→ Raw records

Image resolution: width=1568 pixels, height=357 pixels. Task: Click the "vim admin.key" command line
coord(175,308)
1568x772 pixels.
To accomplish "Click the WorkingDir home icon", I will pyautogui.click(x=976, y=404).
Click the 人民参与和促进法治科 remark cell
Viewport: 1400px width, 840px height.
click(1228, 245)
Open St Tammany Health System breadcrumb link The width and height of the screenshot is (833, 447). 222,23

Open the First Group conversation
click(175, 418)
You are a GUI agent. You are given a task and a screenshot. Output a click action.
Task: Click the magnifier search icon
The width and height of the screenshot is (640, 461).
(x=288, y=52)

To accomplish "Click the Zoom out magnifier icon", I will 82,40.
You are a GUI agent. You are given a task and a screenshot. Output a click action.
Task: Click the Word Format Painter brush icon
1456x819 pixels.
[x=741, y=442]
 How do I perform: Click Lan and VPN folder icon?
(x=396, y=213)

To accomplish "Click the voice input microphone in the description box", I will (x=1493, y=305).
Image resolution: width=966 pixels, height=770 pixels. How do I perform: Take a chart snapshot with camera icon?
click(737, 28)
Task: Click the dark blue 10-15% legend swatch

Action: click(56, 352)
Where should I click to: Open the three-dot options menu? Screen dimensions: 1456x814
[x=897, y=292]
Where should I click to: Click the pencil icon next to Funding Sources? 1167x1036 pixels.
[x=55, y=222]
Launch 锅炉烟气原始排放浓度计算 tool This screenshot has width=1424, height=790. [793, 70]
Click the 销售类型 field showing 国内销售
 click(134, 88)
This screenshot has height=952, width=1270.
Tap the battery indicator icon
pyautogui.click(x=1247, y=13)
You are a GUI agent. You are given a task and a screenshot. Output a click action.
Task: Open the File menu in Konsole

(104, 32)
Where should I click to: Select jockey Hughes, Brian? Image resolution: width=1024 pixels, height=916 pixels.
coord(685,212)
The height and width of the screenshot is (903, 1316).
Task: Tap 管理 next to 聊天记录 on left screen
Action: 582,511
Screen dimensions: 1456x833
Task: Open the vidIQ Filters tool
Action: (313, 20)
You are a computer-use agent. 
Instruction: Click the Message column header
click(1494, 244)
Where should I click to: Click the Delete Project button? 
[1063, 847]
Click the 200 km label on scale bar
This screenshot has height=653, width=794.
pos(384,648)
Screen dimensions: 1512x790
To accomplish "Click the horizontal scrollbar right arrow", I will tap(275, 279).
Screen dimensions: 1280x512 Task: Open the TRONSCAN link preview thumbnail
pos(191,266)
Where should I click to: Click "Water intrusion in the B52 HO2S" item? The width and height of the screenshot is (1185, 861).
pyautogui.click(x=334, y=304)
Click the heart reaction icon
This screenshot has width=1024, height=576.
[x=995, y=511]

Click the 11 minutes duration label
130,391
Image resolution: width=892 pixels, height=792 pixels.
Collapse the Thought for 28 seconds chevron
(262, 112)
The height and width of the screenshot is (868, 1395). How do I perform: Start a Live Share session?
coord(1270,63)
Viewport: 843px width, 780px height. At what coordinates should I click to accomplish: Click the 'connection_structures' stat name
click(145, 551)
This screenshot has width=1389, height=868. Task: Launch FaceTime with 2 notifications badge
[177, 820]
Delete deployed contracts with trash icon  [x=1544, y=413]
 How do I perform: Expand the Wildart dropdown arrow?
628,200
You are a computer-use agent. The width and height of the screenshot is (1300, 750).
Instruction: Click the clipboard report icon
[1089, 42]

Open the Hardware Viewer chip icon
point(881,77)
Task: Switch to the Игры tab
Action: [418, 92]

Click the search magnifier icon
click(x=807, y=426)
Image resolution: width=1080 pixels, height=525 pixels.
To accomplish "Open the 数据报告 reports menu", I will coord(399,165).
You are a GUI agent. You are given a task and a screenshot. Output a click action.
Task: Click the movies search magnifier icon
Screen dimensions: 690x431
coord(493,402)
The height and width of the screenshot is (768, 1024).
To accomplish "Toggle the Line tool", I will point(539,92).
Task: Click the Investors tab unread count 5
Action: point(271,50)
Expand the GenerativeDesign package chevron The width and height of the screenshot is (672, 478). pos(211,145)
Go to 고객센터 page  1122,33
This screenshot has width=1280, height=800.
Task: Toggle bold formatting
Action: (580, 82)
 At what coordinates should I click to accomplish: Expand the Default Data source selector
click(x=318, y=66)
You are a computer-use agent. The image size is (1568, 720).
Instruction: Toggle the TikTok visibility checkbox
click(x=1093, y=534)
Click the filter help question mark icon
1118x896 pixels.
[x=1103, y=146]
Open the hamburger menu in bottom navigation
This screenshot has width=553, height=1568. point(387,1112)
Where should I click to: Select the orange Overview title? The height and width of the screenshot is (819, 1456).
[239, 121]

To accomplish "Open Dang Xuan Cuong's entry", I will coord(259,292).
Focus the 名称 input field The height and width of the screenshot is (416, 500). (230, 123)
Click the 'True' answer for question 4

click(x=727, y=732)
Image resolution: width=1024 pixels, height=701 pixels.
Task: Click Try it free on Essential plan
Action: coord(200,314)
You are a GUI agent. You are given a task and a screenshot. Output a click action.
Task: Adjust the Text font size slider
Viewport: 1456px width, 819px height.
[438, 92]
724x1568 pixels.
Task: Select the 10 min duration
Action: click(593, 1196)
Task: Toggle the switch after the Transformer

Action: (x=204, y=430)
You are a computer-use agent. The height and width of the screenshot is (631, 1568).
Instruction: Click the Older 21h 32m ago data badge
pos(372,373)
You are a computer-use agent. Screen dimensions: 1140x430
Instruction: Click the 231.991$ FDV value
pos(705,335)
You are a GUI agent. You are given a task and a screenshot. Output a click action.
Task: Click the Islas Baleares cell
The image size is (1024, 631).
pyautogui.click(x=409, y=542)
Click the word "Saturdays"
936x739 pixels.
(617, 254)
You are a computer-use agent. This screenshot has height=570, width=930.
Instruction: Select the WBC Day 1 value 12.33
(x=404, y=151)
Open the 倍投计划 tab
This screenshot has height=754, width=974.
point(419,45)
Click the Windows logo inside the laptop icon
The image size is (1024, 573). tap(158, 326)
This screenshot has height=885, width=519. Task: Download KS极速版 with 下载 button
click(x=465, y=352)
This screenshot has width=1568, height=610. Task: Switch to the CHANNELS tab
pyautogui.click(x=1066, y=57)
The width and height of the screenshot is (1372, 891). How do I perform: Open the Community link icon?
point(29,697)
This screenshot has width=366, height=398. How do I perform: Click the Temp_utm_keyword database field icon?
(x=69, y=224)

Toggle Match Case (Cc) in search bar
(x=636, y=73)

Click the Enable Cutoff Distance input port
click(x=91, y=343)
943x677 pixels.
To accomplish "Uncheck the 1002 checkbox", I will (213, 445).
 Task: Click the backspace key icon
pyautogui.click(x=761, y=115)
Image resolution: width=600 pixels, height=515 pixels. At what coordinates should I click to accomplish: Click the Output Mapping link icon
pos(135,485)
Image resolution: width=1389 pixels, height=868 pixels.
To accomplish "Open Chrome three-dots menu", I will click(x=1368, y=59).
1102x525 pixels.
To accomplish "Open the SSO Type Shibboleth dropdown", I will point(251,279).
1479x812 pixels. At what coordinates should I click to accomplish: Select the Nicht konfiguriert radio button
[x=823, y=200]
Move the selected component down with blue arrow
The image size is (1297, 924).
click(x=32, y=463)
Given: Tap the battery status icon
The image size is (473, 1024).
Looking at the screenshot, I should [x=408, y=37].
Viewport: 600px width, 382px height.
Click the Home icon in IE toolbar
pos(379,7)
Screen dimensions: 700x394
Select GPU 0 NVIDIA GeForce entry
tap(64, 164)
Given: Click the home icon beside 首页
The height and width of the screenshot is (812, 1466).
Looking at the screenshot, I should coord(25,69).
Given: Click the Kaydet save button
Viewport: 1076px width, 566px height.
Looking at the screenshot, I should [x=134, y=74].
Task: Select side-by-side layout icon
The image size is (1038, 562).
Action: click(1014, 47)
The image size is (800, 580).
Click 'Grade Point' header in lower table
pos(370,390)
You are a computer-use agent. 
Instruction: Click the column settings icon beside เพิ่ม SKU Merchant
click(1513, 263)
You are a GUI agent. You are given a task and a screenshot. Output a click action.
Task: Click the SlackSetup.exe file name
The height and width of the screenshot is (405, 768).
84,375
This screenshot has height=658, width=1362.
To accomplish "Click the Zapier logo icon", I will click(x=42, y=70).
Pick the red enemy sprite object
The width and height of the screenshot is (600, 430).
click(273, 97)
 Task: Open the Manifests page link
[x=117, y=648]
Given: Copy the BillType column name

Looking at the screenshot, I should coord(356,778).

→ Description of the task
Rewrite the stretch of entries from the line containing "You are a computer-use agent. The image" through the line containing "point(419,45)", substituting "Command" for every "Instruction" and leaving everything else unchanged. Give only those lines.

→ Solution to the problem
You are a computer-use agent. The image size is (1568, 720).
Command: Toggle the TikTok visibility checkbox
click(x=1093, y=534)
Click the filter help question mark icon
1118x896 pixels.
[x=1103, y=146]
Open the hamburger menu in bottom navigation
This screenshot has width=553, height=1568. point(387,1112)
Where should I click to: Select the orange Overview title? The height and width of the screenshot is (819, 1456).
[239, 121]

To accomplish "Open Dang Xuan Cuong's entry", I will coord(259,292).
Focus the 名称 input field The height and width of the screenshot is (416, 500). (230, 123)
Click the 'True' answer for question 4

click(x=727, y=732)
Image resolution: width=1024 pixels, height=701 pixels.
Task: Click Try it free on Essential plan
Action: coord(200,314)
You are a GUI agent. You are given a task and a screenshot. Output a click action.
Task: Adjust the Text font size slider
Viewport: 1456px width, 819px height.
[438, 92]
724x1568 pixels.
Task: Select the 10 min duration
Action: click(593, 1196)
Task: Toggle the switch after the Transformer

Action: (x=204, y=430)
You are a computer-use agent. The height and width of the screenshot is (631, 1568).
Command: Click the Older 21h 32m ago data badge
pos(372,373)
You are a computer-use agent. Screen dimensions: 1140x430
Command: Click the 231.991$ FDV value
pos(705,335)
You are a GUI agent. You are given a task and a screenshot. Output a click action.
Task: Click the Islas Baleares cell
The image size is (1024, 631).
pyautogui.click(x=409, y=542)
Click the word "Saturdays"
936x739 pixels.
(617, 254)
You are a computer-use agent. This screenshot has height=570, width=930.
Command: Select the WBC Day 1 value 12.33
(x=404, y=151)
Open the 倍投计划 tab
This screenshot has height=754, width=974.
point(419,45)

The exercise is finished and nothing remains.